• **TASK INPUT**
((

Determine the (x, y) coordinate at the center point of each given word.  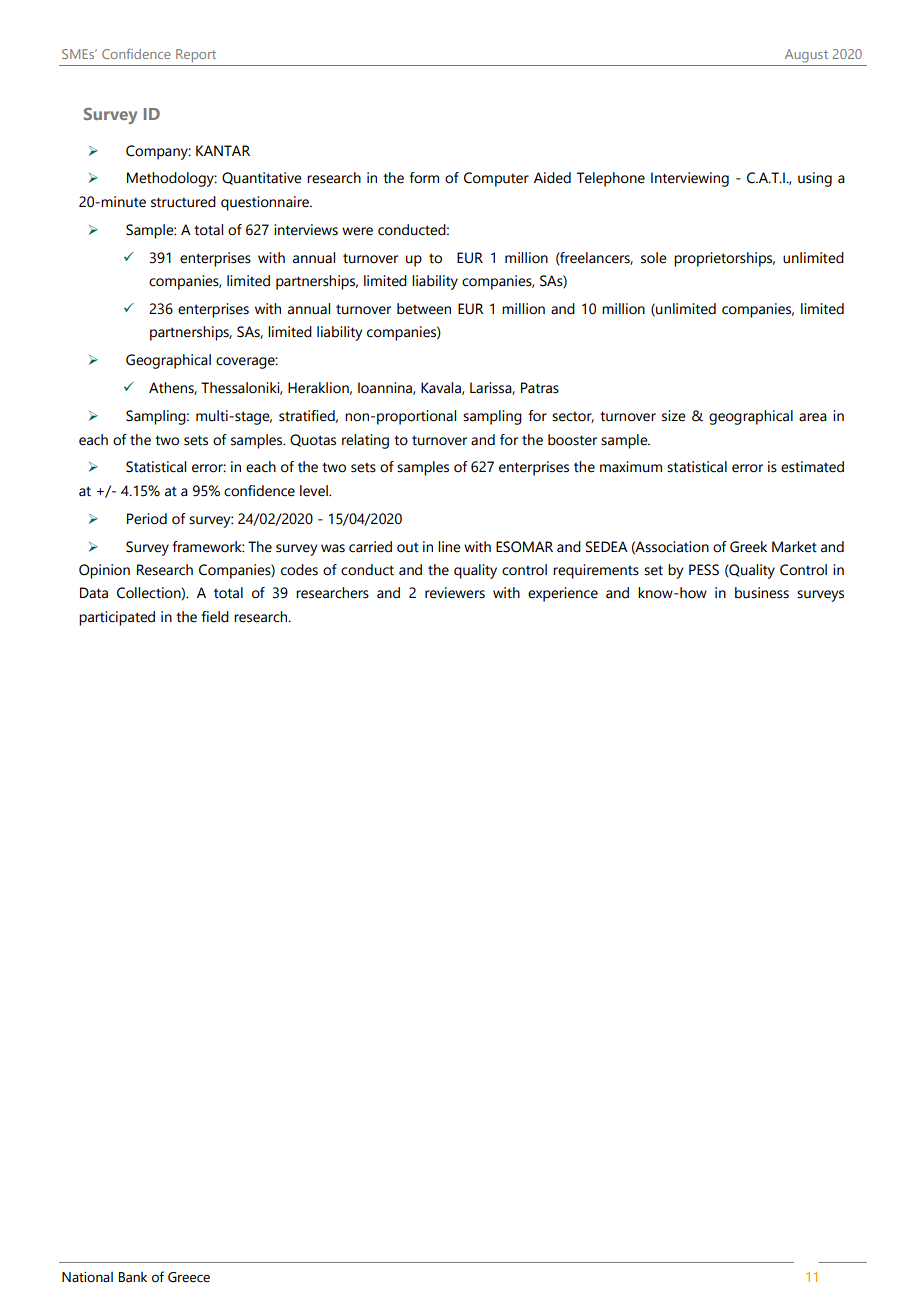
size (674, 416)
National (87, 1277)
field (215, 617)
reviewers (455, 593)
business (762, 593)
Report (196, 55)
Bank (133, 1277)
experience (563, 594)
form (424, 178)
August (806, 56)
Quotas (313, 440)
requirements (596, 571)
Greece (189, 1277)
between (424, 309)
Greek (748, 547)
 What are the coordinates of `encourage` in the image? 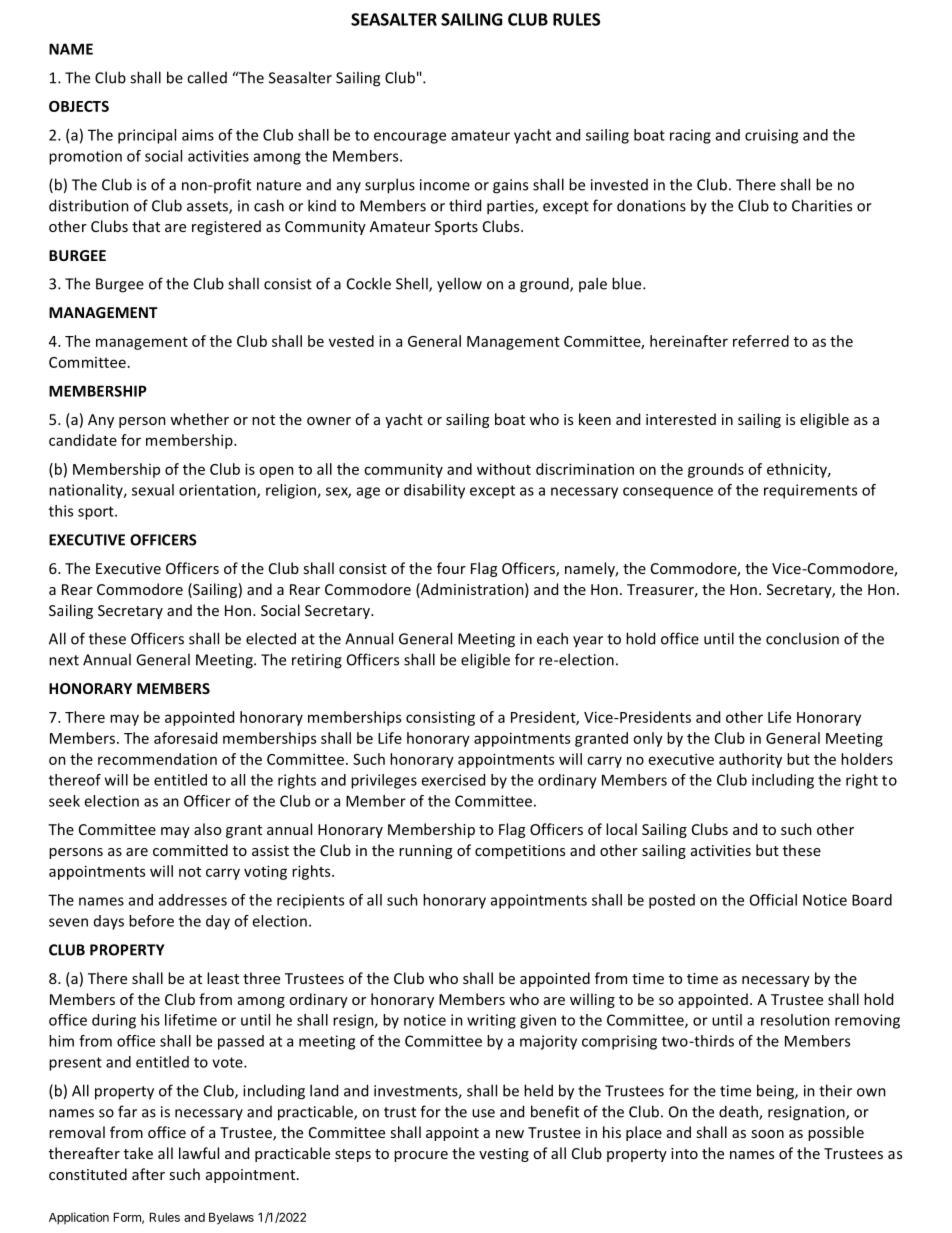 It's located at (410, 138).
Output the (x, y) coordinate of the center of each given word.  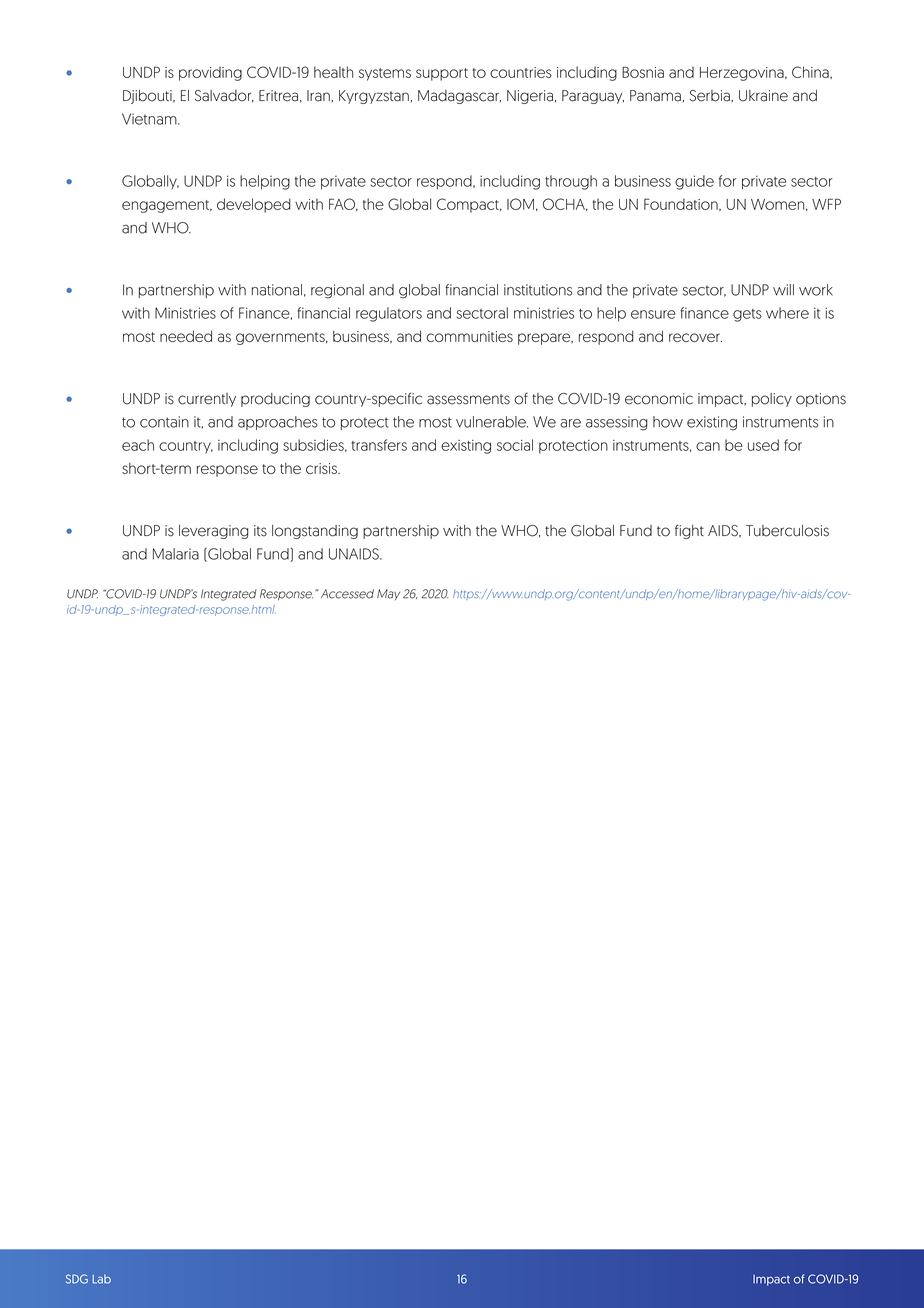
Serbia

))

• **TO BE DONE**
Rewrite the listing from the line with "National (87, 1277)" to the line with "Greek (748, 547)", both included, as a JSON list of strings with one string per line and blank lines omitted.

• **ANSWER TO THIS TASK**
[
  "National (87, 1277)",
  "field (215, 617)",
  "reviewers (455, 593)",
  "business (762, 593)",
  "Report (196, 55)",
  "Bank (133, 1277)",
  "experience (563, 594)",
  "form (424, 178)",
  "August (806, 56)",
  "Quotas (313, 440)",
  "requirements (596, 571)",
  "Greece (189, 1277)",
  "between (424, 309)",
  "Greek (748, 547)"
]